Problem requirements:
Repeat every line below exactly as it reads.

Data:

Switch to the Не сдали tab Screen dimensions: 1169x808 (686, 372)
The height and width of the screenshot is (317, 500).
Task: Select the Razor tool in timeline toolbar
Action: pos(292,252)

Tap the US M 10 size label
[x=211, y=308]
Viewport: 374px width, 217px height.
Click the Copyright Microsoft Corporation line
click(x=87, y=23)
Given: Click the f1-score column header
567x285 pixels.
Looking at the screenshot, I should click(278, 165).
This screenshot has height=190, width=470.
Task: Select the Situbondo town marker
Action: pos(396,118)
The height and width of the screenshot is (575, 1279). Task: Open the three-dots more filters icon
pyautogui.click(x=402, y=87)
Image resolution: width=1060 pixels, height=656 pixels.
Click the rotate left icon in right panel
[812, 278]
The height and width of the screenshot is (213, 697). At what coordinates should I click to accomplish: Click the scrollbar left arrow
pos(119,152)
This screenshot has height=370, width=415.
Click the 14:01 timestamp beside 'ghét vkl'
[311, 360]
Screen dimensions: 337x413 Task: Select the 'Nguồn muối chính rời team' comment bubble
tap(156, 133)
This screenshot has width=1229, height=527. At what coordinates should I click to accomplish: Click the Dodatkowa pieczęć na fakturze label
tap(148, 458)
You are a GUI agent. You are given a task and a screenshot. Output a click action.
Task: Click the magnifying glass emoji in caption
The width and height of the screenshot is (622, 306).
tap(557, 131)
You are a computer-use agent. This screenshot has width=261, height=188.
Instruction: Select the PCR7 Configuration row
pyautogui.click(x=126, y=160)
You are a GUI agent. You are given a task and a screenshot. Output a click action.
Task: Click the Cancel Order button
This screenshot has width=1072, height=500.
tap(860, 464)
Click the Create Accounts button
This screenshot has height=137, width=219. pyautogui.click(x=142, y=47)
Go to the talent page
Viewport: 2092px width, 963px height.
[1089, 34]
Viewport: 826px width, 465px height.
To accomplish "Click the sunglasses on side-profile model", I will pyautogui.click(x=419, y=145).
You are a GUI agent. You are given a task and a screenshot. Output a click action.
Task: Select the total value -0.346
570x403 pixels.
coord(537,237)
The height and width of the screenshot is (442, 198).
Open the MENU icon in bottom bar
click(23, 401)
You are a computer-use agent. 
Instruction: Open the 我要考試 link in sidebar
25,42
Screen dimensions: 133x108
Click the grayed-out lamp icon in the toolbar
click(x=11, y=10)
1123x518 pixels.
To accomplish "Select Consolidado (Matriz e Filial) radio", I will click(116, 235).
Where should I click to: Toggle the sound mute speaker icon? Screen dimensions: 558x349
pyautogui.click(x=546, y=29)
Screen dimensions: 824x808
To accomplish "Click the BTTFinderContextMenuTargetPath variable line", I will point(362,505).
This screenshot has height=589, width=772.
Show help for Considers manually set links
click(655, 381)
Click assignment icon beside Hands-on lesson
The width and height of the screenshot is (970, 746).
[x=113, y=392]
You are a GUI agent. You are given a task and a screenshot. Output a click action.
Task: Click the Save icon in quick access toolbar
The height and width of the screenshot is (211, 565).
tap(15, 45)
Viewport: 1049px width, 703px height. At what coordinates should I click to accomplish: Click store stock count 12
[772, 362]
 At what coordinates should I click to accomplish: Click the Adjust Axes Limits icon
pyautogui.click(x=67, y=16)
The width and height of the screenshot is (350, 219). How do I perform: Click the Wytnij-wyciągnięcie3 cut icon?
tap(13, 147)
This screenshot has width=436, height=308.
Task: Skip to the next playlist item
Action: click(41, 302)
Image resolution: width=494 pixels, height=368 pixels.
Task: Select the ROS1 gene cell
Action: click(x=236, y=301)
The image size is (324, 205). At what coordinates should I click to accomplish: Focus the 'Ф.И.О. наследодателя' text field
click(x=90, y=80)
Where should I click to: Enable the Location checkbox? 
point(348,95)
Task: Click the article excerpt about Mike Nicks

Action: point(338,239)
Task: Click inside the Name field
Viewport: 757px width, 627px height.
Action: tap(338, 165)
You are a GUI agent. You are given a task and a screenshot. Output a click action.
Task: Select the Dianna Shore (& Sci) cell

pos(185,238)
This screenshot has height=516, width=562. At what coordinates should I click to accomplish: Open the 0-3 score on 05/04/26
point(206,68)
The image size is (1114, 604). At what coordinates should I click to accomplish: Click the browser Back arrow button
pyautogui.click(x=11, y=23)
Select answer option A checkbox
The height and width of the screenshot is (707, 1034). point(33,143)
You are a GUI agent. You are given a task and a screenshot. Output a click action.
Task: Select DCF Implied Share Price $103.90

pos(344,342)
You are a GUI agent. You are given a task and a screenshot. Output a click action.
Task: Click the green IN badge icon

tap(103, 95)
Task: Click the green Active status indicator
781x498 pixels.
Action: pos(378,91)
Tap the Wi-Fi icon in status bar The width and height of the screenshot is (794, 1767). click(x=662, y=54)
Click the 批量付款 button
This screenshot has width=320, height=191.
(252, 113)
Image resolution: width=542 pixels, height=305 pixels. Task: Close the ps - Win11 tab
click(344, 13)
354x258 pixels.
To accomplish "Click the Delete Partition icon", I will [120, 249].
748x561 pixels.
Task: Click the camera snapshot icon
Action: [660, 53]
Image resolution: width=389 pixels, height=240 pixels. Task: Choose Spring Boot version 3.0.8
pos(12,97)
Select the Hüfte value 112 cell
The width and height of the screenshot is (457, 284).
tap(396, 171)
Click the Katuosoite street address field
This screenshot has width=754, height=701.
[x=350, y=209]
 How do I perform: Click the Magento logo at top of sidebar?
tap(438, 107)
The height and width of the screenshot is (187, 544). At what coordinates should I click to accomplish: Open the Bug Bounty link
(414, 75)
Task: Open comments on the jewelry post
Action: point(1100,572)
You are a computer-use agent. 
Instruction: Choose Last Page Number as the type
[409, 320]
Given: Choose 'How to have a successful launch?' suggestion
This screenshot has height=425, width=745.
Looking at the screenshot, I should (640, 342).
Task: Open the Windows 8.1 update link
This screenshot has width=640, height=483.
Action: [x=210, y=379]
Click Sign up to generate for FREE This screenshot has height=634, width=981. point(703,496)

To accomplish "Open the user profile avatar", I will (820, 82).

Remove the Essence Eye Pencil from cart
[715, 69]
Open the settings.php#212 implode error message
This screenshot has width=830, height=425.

Result of the task:
Switch to the Не сдали tab Screen dimensions: 1169x808 (686, 372)
The height and width of the screenshot is (317, 500).
Task: Select the Razor tool in timeline toolbar
Action: pos(292,252)

Tap the US M 10 size label
[x=211, y=308]
Viewport: 374px width, 217px height.
Click the Copyright Microsoft Corporation line
click(x=87, y=23)
Given: Click the f1-score column header
567x285 pixels.
Looking at the screenshot, I should click(278, 165).
This screenshot has height=190, width=470.
Task: Select the Situbondo town marker
Action: pos(396,118)
The height and width of the screenshot is (575, 1279). Task: Open the three-dots more filters icon
pyautogui.click(x=402, y=87)
Image resolution: width=1060 pixels, height=656 pixels.
Click the rotate left icon in right panel
[812, 278]
The height and width of the screenshot is (213, 697). At what coordinates should I click to accomplish: Click the scrollbar left arrow
pos(119,152)
This screenshot has height=370, width=415.
Click the 14:01 timestamp beside 'ghét vkl'
[311, 360]
Screen dimensions: 337x413 Task: Select the 'Nguồn muối chính rời team' comment bubble
tap(156, 133)
This screenshot has width=1229, height=527. At what coordinates should I click to accomplish: Click the Dodatkowa pieczęć na fakturze label
tap(148, 458)
You are a GUI agent. You are given a task and a screenshot. Output a click action.
Task: Click the magnifying glass emoji in caption
The width and height of the screenshot is (622, 306).
tap(557, 131)
You are a computer-use agent. This screenshot has width=261, height=188.
Instruction: Select the PCR7 Configuration row
pyautogui.click(x=126, y=160)
You are a GUI agent. You are given a task and a screenshot. Output a click action.
Task: Click the Cancel Order button
This screenshot has width=1072, height=500.
tap(860, 464)
Click the Create Accounts button
This screenshot has height=137, width=219. pyautogui.click(x=142, y=47)
Go to the talent page
Viewport: 2092px width, 963px height.
[1089, 34]
Viewport: 826px width, 465px height.
To accomplish "Click the sunglasses on side-profile model", I will pyautogui.click(x=419, y=145).
You are a GUI agent. You are given a task and a screenshot. Output a click action.
Task: Select the total value -0.346
570x403 pixels.
coord(537,237)
The height and width of the screenshot is (442, 198).
Open the MENU icon in bottom bar
click(23, 401)
You are a computer-use agent. 
Instruction: Open the 我要考試 link in sidebar
25,42
Screen dimensions: 133x108
Click the grayed-out lamp icon in the toolbar
click(x=11, y=10)
1123x518 pixels.
To accomplish "Select Consolidado (Matriz e Filial) radio", I will click(116, 235).
Where should I click to: Toggle the sound mute speaker icon? Screen dimensions: 558x349
pyautogui.click(x=546, y=29)
Screen dimensions: 824x808
To accomplish "Click the BTTFinderContextMenuTargetPath variable line", I will point(362,505).
This screenshot has height=589, width=772.
Show help for Considers manually set links
click(655, 381)
Click assignment icon beside Hands-on lesson
The width and height of the screenshot is (970, 746).
[x=113, y=392]
You are a GUI agent. You are given a task and a screenshot. Output a click action.
Task: Click the Save icon in quick access toolbar
The height and width of the screenshot is (211, 565).
tap(15, 45)
Viewport: 1049px width, 703px height. At what coordinates should I click to accomplish: Click store stock count 12
[772, 362]
 At what coordinates should I click to accomplish: Click the Adjust Axes Limits icon
pyautogui.click(x=67, y=16)
The width and height of the screenshot is (350, 219). How do I perform: Click the Wytnij-wyciągnięcie3 cut icon?
tap(13, 147)
This screenshot has width=436, height=308.
Task: Skip to the next playlist item
Action: click(41, 302)
Image resolution: width=494 pixels, height=368 pixels.
Task: Select the ROS1 gene cell
Action: click(x=236, y=301)
The image size is (324, 205). At what coordinates should I click to accomplish: Focus the 'Ф.И.О. наследодателя' text field
click(x=90, y=80)
Where should I click to: Enable the Location checkbox? 
point(348,95)
Task: Click the article excerpt about Mike Nicks

Action: point(338,239)
Task: Click inside the Name field
Viewport: 757px width, 627px height.
Action: tap(338, 165)
You are a GUI agent. You are given a task and a screenshot. Output a click action.
Task: Select the Dianna Shore (& Sci) cell

pos(185,238)
This screenshot has height=516, width=562. At what coordinates should I click to accomplish: Open the 0-3 score on 05/04/26
point(206,68)
The image size is (1114, 604). At what coordinates should I click to accomplish: Click the browser Back arrow button
pyautogui.click(x=11, y=23)
Select answer option A checkbox
The height and width of the screenshot is (707, 1034). point(33,143)
You are a GUI agent. You are given a task and a screenshot. Output a click action.
Task: Select DCF Implied Share Price $103.90

pos(344,342)
You are a GUI agent. You are given a task and a screenshot. Output a click action.
Task: Click the green IN badge icon

tap(103, 95)
Task: Click the green Active status indicator
781x498 pixels.
Action: pos(378,91)
Tap the Wi-Fi icon in status bar The width and height of the screenshot is (794, 1767). click(x=662, y=54)
Click the 批量付款 button
This screenshot has width=320, height=191.
(252, 113)
Image resolution: width=542 pixels, height=305 pixels. Task: Close the ps - Win11 tab
click(344, 13)
354x258 pixels.
To accomplish "Click the Delete Partition icon", I will [120, 249].
748x561 pixels.
Task: Click the camera snapshot icon
Action: [660, 53]
Image resolution: width=389 pixels, height=240 pixels. Task: Choose Spring Boot version 3.0.8
pos(12,97)
Select the Hüfte value 112 cell
The width and height of the screenshot is (457, 284).
tap(396, 171)
Click the Katuosoite street address field
This screenshot has width=754, height=701.
[x=350, y=209]
 How do I perform: Click the Magento logo at top of sidebar?
tap(438, 107)
The height and width of the screenshot is (187, 544). At what coordinates should I click to accomplish: Open the Bug Bounty link
(414, 75)
Task: Open comments on the jewelry post
Action: point(1100,572)
You are a computer-use agent. 
Instruction: Choose Last Page Number as the type
[409, 320]
Given: Choose 'How to have a successful launch?' suggestion
This screenshot has height=425, width=745.
Looking at the screenshot, I should (640, 342).
Task: Open the Windows 8.1 update link
This screenshot has width=640, height=483.
Action: [x=210, y=379]
Click Sign up to generate for FREE This screenshot has height=634, width=981. point(703,496)

To accomplish "Open the user profile avatar", I will (820, 82).

Remove the Essence Eye Pencil from cart
[715, 69]
Open the settings.php#212 implode error message
This screenshot has width=830, height=425.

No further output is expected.